O caso mais emblemático é o da Nicarágua. Em 2023, o país recebeu mais de 5 bilhões de dólares em remessas, o que representa 29,7% do PIB. Gilberto Rodrigues é professor de Relações Internacionais da UFABC e afirma que esses dois impactos são fundamentais para a economia de diferentes países.
“Existem dois tipos de impacto econômico quando pensamos em migrantes da América Latina e Caribe. Um é dentro dos EUA e outro fora. Isso porque migrantes latino americanos fazem remessas de dinheiro para suas famílias de origem, especialmente na América Central. Uma parte significativa desses países tem as remessas como um elemento muito importante do PIB desses países”, disse ao Brasil de Fato.
Com as deportações, Trump envia também um sinal para aqueles que pretendem ir aos EUA. A saída de muitos latinos, no entanto, pode ter impacto no próprio mercado de trabalho, já que os estadunidenses não devem ocupar esses postos subalternizados.

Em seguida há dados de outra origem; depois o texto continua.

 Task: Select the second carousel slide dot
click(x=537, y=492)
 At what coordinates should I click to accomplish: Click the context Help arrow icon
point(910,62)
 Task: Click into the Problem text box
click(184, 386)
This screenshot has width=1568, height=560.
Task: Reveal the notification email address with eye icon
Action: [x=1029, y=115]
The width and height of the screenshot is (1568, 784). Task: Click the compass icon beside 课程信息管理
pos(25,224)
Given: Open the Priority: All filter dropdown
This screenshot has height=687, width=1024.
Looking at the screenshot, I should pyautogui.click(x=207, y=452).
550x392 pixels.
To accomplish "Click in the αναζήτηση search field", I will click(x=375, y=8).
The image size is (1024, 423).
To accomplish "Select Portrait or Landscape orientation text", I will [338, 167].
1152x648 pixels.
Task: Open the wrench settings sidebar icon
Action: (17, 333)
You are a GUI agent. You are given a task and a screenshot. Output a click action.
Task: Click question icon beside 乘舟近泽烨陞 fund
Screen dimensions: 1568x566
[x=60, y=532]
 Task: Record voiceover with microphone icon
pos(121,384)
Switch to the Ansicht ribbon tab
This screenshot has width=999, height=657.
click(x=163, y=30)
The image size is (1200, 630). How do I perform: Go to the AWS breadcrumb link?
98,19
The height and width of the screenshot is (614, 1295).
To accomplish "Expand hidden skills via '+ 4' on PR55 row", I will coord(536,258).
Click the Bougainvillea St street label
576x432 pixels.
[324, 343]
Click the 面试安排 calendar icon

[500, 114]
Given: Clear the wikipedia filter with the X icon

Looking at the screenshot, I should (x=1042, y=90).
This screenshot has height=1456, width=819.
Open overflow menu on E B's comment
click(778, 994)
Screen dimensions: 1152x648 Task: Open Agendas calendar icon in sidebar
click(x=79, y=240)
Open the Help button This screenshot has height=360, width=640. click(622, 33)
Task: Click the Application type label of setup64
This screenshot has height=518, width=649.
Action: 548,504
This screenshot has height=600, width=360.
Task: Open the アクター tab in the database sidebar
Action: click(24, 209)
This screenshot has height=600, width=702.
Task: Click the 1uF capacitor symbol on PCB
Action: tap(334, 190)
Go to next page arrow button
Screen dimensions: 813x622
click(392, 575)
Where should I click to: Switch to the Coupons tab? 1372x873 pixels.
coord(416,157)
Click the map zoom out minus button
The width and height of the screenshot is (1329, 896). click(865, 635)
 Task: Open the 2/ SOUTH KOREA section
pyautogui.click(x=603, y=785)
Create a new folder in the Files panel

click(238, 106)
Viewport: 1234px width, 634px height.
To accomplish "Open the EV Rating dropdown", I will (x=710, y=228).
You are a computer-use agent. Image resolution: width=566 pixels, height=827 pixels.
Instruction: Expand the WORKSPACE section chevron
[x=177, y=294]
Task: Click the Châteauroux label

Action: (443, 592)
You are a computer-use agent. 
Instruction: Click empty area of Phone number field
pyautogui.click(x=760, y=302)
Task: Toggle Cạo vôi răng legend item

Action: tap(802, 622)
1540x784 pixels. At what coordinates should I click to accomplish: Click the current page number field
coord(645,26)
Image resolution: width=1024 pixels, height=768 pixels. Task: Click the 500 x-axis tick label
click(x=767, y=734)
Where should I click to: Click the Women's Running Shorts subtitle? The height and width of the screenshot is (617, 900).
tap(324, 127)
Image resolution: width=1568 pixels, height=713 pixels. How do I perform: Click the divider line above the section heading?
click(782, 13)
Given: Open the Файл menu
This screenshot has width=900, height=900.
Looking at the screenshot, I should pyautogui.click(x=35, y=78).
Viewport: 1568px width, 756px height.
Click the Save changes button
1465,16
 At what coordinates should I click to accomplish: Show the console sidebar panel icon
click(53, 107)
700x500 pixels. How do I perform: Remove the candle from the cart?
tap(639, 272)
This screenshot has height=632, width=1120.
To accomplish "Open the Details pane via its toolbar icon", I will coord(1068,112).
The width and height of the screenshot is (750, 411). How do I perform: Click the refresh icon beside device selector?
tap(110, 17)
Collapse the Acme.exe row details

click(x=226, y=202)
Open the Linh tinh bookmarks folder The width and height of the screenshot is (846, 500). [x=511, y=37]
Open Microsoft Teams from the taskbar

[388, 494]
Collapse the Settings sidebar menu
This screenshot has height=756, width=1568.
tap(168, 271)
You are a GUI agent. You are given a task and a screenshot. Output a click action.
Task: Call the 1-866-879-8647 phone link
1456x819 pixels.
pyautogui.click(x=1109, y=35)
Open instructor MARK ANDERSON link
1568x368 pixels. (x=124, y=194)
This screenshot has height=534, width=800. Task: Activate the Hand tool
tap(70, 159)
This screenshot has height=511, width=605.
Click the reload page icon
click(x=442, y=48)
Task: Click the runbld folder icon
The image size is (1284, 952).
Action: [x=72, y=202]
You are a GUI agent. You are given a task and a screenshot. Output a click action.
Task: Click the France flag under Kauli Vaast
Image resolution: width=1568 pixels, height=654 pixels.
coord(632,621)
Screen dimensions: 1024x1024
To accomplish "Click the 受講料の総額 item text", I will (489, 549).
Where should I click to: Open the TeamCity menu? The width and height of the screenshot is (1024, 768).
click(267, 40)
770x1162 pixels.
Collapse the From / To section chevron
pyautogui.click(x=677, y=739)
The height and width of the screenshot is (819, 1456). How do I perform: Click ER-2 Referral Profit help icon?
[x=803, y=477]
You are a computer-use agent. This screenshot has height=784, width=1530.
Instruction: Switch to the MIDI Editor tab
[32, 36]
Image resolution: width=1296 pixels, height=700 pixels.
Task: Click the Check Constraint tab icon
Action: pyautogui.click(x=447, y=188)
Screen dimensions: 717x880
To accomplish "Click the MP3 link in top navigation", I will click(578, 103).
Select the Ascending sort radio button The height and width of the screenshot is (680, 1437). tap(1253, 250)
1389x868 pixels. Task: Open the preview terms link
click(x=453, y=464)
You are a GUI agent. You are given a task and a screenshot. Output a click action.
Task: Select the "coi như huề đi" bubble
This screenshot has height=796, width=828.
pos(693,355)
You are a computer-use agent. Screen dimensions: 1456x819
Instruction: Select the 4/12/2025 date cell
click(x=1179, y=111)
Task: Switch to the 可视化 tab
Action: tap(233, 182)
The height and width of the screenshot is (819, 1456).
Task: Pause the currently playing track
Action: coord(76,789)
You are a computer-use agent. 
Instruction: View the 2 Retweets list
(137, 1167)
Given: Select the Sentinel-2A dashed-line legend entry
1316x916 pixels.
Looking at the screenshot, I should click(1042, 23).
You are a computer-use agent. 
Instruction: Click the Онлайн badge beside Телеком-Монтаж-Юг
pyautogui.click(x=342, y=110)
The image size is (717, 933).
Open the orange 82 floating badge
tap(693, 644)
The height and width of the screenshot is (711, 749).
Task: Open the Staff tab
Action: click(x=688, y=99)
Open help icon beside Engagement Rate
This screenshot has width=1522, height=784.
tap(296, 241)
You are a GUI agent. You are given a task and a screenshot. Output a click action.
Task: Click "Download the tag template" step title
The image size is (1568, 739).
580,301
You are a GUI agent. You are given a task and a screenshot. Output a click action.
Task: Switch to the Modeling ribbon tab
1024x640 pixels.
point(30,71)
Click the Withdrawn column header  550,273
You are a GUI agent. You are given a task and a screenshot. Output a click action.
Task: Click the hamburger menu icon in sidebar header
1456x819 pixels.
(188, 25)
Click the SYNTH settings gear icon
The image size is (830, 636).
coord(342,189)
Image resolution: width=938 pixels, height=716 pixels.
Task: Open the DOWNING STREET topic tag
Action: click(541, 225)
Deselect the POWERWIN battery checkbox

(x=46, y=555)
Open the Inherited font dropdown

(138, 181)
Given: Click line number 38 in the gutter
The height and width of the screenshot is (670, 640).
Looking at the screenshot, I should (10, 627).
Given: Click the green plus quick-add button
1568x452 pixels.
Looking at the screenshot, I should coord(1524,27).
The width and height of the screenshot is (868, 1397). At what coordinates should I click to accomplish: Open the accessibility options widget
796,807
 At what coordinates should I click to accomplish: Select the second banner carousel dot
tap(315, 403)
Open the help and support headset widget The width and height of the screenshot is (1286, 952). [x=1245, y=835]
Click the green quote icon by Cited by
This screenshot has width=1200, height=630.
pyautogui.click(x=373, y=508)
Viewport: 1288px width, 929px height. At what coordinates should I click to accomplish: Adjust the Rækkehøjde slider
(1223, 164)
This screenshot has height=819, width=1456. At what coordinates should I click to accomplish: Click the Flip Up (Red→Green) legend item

Gilberto Rodrigues lembra que há hoje 3 gerações de latinos que vivem nos EUA e o status desses migrantes muda também o trabalho que eles ocupam. Ele afirma que são dois impactos importantes para a economia estadunidense com a saída de migrantes.
“Historicamente, a população latino-americana ocupa os EUA, especialmente os mexicanos. Já há 3 gerações de mexicanos que vivem nos EUA, mas que mantêm vínculos com o México. Os setores que essa população migrante participa varia sobretudo de acordo com o status migratório. Muitos dos migrantes que estão regulares poderão exercer funções e ocupar cargos melhores. Na economia estadunidense, a restrição migratória gera dois problemas: menos pagamento de tributos e menos mão de obra para os trabalhos que os americanos não fazem”, afirmou.
Para os países que recebem esses deportados, no entanto, há um impacto econômico que pode ser positivo. A maior parte dos migrantes venezuelanos que vivem nos EUA, por exemplo, têm entre 18 e 26 anos. O retorno de muitas dessas pessoas amplia a população economicamente ativa da Venezuela
Segundo Katiuska Lopez, é possível que esse retorno também influencie na própria criação de negócios na Venezuela.
“Aqui pode ser que tenha um impacto maior porque a população se viu muito afetada em termos gerais pela saída de muitas pessoas e é possível que comecemos a ver atividades que não se viam. Comecem a abrir negócios e coisas de pessoas que vem com poupança ou com algum projeto para fazer aqui na Venezuela. O estado venezuelano está oferecendo oportunidades para os que estão chegando para que sejam inseridos imediatamente no mercado de trabalho”, concluiu.